# Set problem:
Put every line of the items below into a Markdown table with two columns, No. for the row number and Text for the line, and leave out any blank lines.

Items for locating text and elements
* Begin *

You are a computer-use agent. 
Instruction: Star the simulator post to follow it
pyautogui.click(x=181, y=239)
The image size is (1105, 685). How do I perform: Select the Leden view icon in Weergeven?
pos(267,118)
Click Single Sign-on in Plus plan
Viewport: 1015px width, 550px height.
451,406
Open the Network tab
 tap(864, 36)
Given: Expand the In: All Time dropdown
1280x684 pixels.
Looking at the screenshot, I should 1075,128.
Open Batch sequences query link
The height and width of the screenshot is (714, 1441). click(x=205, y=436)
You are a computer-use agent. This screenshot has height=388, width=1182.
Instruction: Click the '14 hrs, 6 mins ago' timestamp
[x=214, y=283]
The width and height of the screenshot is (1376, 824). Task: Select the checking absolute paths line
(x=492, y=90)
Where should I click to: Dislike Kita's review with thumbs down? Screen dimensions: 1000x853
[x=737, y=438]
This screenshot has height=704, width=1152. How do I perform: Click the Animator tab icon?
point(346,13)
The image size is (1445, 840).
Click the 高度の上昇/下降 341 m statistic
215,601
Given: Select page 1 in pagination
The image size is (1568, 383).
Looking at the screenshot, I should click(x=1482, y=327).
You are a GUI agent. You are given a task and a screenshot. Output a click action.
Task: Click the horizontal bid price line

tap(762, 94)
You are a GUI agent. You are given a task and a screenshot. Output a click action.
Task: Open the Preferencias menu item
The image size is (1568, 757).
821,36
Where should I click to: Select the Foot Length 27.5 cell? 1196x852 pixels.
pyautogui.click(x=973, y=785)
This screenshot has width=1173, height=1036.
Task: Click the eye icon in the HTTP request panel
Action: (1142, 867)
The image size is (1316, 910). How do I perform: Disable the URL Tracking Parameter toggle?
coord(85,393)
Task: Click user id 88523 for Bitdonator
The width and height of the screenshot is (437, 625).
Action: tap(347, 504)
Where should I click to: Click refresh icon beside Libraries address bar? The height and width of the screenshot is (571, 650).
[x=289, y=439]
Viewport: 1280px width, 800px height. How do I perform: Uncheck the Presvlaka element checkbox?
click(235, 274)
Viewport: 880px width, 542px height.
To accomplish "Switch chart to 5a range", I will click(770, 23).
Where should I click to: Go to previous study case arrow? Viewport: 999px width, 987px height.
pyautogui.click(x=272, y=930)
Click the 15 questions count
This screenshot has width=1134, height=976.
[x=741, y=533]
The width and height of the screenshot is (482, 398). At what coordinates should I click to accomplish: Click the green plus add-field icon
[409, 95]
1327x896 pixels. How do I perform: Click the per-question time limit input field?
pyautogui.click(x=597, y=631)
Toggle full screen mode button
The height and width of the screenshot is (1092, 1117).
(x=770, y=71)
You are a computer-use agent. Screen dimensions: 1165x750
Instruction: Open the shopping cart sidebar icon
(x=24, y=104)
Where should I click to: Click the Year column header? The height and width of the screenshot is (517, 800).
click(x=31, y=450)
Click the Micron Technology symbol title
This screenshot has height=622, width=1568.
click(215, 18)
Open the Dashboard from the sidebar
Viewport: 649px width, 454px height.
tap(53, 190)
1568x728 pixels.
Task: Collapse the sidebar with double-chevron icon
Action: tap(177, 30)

* End *

# Task solution:
| No. | Text |
|---|---|
| 1 | You are a computer-use agent.  |
| 2 | Instruction: Star the simulator post to follow it |
| 3 | pyautogui.click(x=181, y=239) |
| 4 | The image size is (1105, 685). How do I perform: Select the Leden view icon in Weergeven? |
| 5 | pos(267,118) |
| 6 | Click Single Sign-on in Plus plan |
| 7 | Viewport: 1015px width, 550px height. |
| 8 | 451,406 |
| 9 | Open the Network tab |
| 10 |  tap(864, 36) |
| 11 | Given: Expand the In: All Time dropdown |
| 12 | 1280x684 pixels. |
| 13 | Looking at the screenshot, I should 1075,128. |
| 14 | Open Batch sequences query link |
| 15 | The height and width of the screenshot is (714, 1441). click(x=205, y=436) |
| 16 | You are a computer-use agent. This screenshot has height=388, width=1182. |
| 17 | Instruction: Click the '14 hrs, 6 mins ago' timestamp |
| 18 | [x=214, y=283] |
| 19 | The width and height of the screenshot is (1376, 824). Task: Select the checking absolute paths line |
| 20 | (x=492, y=90) |
| 21 | Where should I click to: Dislike Kita's review with thumbs down? Screen dimensions: 1000x853 |
| 22 | [x=737, y=438] |
| 23 | This screenshot has height=704, width=1152. How do I perform: Click the Animator tab icon? |
| 24 | point(346,13) |
| 25 | The image size is (1445, 840). |
| 26 | Click the 高度の上昇/下降 341 m statistic |
| 27 | 215,601 |
| 28 | Given: Select page 1 in pagination |
| 29 | The image size is (1568, 383). |
| 30 | Looking at the screenshot, I should click(x=1482, y=327). |
| 31 | You are a GUI agent. You are given a task and a screenshot. Output a click action. |
| 32 | Task: Click the horizontal bid price line |
| 33 | tap(762, 94) |
| 34 | You are a GUI agent. You are given a task and a screenshot. Output a click action. |
| 35 | Task: Open the Preferencias menu item |
| 36 | The image size is (1568, 757). |
| 37 | 821,36 |
| 38 | Where should I click to: Select the Foot Length 27.5 cell? 1196x852 pixels. |
| 39 | pyautogui.click(x=973, y=785) |
| 40 | This screenshot has width=1173, height=1036. |
| 41 | Task: Click the eye icon in the HTTP request panel |
| 42 | Action: (1142, 867) |
| 43 | The image size is (1316, 910). How do I perform: Disable the URL Tracking Parameter toggle? |
| 44 | coord(85,393) |
| 45 | Task: Click user id 88523 for Bitdonator |
| 46 | The width and height of the screenshot is (437, 625). |
| 47 | Action: tap(347, 504) |
| 48 | Where should I click to: Click refresh icon beside Libraries address bar? The height and width of the screenshot is (571, 650). |
| 49 | [x=289, y=439] |
| 50 | Viewport: 1280px width, 800px height. How do I perform: Uncheck the Presvlaka element checkbox? |
| 51 | click(235, 274) |
| 52 | Viewport: 880px width, 542px height. |
| 53 | To accomplish "Switch chart to 5a range", I will click(770, 23). |
| 54 | Where should I click to: Go to previous study case arrow? Viewport: 999px width, 987px height. |
| 55 | pyautogui.click(x=272, y=930) |
| 56 | Click the 15 questions count |
| 57 | This screenshot has width=1134, height=976. |
| 58 | [x=741, y=533] |
| 59 | The width and height of the screenshot is (482, 398). At what coordinates should I click to accomplish: Click the green plus add-field icon |
| 60 | [409, 95] |
| 61 | 1327x896 pixels. How do I perform: Click the per-question time limit input field? |
| 62 | pyautogui.click(x=597, y=631) |
| 63 | Toggle full screen mode button |
| 64 | The height and width of the screenshot is (1092, 1117). |
| 65 | (x=770, y=71) |
| 66 | You are a computer-use agent. Screen dimensions: 1165x750 |
| 67 | Instruction: Open the shopping cart sidebar icon |
| 68 | (x=24, y=104) |
| 69 | Where should I click to: Click the Year column header? The height and width of the screenshot is (517, 800). |
| 70 | click(x=31, y=450) |
| 71 | Click the Micron Technology symbol title |
| 72 | This screenshot has height=622, width=1568. |
| 73 | click(215, 18) |
| 74 | Open the Dashboard from the sidebar |
| 75 | Viewport: 649px width, 454px height. |
| 76 | tap(53, 190) |
| 77 | 1568x728 pixels. |
| 78 | Task: Collapse the sidebar with double-chevron icon |
| 79 | Action: tap(177, 30) |